Hampton was also a member of the 1985 Bears defense known as “Monsters of the Midway.” He played in 157 total games and is renowned as one of the top players in Bears’ history. He is also in the Pro Football Hall of Fame.

In 1994 Hampton was named to the All-Century team at Arkansas and was named one of the state’s top 50 athletes of the 20th century

  1. Darren McFadden 

It’s hard to imagine putting anyone over McFadden as the No. 1 player to come through Fayetteville. He is not only one of the best Razorbacks, but one could also argue that he’s one of the best college football players ever.

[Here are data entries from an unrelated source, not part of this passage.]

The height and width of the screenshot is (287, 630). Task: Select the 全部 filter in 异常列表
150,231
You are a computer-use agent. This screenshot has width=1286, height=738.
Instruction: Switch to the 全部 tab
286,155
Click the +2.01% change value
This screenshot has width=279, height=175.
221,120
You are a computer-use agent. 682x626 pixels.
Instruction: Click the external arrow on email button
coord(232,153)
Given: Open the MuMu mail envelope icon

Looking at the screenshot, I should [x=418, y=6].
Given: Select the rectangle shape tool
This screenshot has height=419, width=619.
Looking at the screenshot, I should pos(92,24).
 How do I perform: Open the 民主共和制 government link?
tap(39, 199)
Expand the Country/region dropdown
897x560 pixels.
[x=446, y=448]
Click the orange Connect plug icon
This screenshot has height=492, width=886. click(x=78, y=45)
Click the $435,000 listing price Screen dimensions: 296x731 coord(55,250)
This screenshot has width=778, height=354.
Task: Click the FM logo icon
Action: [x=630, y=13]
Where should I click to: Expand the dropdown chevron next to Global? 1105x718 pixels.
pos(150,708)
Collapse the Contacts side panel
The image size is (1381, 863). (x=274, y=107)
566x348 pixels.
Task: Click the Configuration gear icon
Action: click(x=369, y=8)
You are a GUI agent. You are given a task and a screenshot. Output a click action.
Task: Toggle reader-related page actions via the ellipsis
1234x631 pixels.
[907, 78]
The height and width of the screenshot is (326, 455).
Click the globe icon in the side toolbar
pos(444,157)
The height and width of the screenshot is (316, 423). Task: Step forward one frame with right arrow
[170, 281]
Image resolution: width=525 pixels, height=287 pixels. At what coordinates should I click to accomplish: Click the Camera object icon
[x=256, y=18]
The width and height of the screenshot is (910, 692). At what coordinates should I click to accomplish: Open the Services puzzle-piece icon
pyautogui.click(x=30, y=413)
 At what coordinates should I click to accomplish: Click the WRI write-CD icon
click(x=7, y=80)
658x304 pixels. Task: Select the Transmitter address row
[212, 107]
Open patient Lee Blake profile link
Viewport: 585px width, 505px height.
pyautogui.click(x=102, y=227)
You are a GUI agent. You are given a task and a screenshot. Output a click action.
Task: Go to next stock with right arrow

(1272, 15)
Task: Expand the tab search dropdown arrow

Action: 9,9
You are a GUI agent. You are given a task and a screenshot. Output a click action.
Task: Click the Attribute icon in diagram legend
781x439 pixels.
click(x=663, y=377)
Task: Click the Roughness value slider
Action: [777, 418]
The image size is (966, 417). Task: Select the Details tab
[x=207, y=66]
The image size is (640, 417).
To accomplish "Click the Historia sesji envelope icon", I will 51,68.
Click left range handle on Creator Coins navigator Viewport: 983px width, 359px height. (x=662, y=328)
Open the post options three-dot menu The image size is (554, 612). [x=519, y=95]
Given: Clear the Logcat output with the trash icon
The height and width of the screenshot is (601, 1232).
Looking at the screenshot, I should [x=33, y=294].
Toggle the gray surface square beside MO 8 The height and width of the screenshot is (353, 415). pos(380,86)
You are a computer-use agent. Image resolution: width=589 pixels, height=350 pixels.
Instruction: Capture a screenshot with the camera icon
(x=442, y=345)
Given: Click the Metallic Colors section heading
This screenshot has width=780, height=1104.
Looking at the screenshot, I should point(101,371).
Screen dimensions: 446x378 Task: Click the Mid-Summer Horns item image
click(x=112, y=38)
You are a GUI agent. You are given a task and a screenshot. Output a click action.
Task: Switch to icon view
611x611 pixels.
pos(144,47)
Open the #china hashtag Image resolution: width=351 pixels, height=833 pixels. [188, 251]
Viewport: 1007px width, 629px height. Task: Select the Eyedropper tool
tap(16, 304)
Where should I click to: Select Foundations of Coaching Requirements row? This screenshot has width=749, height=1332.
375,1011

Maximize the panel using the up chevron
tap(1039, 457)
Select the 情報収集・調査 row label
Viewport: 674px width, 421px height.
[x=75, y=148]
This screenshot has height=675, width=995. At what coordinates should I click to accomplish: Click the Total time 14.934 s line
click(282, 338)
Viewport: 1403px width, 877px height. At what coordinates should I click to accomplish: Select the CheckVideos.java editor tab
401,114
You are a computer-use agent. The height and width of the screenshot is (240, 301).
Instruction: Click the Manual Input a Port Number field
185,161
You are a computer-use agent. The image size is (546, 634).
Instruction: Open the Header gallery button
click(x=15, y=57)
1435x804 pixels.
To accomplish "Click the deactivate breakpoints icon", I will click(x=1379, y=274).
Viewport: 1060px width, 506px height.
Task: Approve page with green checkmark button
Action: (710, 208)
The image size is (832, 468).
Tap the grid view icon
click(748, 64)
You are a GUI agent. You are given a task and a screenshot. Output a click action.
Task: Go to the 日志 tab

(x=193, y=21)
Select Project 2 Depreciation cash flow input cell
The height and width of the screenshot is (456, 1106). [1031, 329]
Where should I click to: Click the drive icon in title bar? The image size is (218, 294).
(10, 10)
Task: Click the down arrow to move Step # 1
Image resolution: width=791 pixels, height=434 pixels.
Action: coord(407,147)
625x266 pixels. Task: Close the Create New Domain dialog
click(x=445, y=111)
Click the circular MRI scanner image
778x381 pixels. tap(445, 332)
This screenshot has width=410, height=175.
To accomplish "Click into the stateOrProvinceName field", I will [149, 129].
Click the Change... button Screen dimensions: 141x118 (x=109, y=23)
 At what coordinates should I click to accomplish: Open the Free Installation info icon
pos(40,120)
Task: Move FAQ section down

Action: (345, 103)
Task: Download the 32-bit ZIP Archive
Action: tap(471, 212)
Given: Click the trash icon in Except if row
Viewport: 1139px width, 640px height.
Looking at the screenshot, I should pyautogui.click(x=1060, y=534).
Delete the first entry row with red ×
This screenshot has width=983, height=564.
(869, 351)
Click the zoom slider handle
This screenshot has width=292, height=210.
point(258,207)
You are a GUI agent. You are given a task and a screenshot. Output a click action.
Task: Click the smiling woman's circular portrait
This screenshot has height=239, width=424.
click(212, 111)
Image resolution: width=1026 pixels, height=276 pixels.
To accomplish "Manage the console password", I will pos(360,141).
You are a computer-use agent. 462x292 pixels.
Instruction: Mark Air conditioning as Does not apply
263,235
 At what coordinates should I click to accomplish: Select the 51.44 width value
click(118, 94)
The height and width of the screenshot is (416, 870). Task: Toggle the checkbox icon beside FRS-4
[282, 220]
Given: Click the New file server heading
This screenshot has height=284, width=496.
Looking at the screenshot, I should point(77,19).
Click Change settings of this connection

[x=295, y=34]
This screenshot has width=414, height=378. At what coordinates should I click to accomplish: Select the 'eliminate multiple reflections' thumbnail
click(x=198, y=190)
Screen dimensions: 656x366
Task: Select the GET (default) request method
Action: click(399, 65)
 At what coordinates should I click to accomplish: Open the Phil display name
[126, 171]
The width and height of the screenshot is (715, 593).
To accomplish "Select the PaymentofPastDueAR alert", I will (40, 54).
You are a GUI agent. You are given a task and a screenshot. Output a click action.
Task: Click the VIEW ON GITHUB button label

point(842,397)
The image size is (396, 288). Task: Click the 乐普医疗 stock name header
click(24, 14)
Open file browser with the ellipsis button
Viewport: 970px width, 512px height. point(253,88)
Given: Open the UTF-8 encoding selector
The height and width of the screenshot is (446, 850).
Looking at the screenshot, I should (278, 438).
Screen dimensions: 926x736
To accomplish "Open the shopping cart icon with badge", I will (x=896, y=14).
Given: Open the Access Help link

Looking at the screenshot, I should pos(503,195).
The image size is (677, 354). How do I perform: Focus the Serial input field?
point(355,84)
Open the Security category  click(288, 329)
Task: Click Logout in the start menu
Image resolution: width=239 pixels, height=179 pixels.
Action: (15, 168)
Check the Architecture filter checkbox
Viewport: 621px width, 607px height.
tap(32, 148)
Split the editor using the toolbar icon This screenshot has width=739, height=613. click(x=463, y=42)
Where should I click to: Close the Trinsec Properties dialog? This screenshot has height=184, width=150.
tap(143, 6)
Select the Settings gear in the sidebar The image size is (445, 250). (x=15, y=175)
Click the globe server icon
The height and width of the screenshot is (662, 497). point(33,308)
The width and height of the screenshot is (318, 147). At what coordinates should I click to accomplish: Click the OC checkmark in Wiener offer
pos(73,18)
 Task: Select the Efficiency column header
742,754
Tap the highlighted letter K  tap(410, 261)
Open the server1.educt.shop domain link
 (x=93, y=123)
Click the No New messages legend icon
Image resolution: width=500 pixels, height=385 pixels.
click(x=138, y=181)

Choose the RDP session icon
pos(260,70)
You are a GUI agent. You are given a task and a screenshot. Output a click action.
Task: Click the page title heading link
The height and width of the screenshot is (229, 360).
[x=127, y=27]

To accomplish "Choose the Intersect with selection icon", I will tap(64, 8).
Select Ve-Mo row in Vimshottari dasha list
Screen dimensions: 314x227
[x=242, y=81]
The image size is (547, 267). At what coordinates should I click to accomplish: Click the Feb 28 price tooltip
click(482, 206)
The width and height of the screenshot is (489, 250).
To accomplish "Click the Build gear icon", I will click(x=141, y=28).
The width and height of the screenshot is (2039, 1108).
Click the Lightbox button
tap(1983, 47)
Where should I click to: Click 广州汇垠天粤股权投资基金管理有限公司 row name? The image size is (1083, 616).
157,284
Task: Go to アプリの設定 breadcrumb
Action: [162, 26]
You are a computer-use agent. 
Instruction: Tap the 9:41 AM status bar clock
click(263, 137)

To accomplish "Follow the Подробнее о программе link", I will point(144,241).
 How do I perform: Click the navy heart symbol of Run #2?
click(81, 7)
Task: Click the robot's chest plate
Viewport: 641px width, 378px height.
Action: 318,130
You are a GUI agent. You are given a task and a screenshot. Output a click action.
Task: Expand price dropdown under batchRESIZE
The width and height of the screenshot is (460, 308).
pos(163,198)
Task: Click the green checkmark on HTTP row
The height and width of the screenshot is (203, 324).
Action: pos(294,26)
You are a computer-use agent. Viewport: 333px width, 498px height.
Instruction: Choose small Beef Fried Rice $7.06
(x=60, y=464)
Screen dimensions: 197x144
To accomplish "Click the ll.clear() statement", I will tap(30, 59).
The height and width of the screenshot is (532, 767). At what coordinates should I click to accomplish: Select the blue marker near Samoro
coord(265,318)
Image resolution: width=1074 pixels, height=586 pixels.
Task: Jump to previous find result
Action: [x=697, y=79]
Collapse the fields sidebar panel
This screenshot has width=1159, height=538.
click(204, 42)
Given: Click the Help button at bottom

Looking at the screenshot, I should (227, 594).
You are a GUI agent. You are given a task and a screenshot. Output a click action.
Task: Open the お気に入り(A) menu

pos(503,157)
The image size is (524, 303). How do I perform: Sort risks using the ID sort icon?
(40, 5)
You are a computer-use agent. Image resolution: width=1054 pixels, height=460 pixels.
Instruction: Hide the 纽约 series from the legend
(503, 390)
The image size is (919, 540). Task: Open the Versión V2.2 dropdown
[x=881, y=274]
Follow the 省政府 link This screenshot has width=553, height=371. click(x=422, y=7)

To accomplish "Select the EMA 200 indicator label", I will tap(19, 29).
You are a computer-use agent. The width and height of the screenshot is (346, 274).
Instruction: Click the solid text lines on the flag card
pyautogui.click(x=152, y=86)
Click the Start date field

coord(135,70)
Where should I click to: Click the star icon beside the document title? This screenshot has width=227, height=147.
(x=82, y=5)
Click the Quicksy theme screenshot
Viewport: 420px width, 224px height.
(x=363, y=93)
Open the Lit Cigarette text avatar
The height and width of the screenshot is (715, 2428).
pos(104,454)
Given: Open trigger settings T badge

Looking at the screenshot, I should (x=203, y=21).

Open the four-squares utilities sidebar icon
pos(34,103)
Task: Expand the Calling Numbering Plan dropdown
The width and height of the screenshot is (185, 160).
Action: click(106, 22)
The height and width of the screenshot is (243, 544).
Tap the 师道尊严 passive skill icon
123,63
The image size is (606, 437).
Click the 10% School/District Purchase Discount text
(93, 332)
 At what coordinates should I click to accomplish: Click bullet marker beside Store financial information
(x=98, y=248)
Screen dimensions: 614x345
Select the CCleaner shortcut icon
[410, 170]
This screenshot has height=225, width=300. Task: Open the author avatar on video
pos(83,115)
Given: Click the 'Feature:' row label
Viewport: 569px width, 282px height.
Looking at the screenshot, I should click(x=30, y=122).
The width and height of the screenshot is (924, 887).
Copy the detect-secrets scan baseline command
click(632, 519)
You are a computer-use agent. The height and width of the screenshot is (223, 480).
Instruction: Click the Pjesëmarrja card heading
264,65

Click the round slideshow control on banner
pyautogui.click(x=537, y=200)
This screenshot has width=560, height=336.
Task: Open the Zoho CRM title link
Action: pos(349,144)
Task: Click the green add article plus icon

Following a 1,113-yard freshman season, McFadden would have two remarkable seasons in 2006 and 2007. He would capture the Doak Walker Award twice, finish as the runner-up for the Heisman Trophy twice and was named to the All-American team twice. 

McFadden currently holds Arkansas’ rushing record with 4,590 career yards. That also ranks third in SEC history. He is also one of the three SEC players in history to rush for 1,000 yards in his first three seasons.

McFadden was drafted by the Oakland Raiders with the fourth overall pick in the 2008 NFL Draft. With 10 years of NFL experience, he rushed for 5,421 yards and 28 TDs. He finished his career with the Dallas Cowboys, but he’ll always be remembered as the top Arkansas Razorback football player.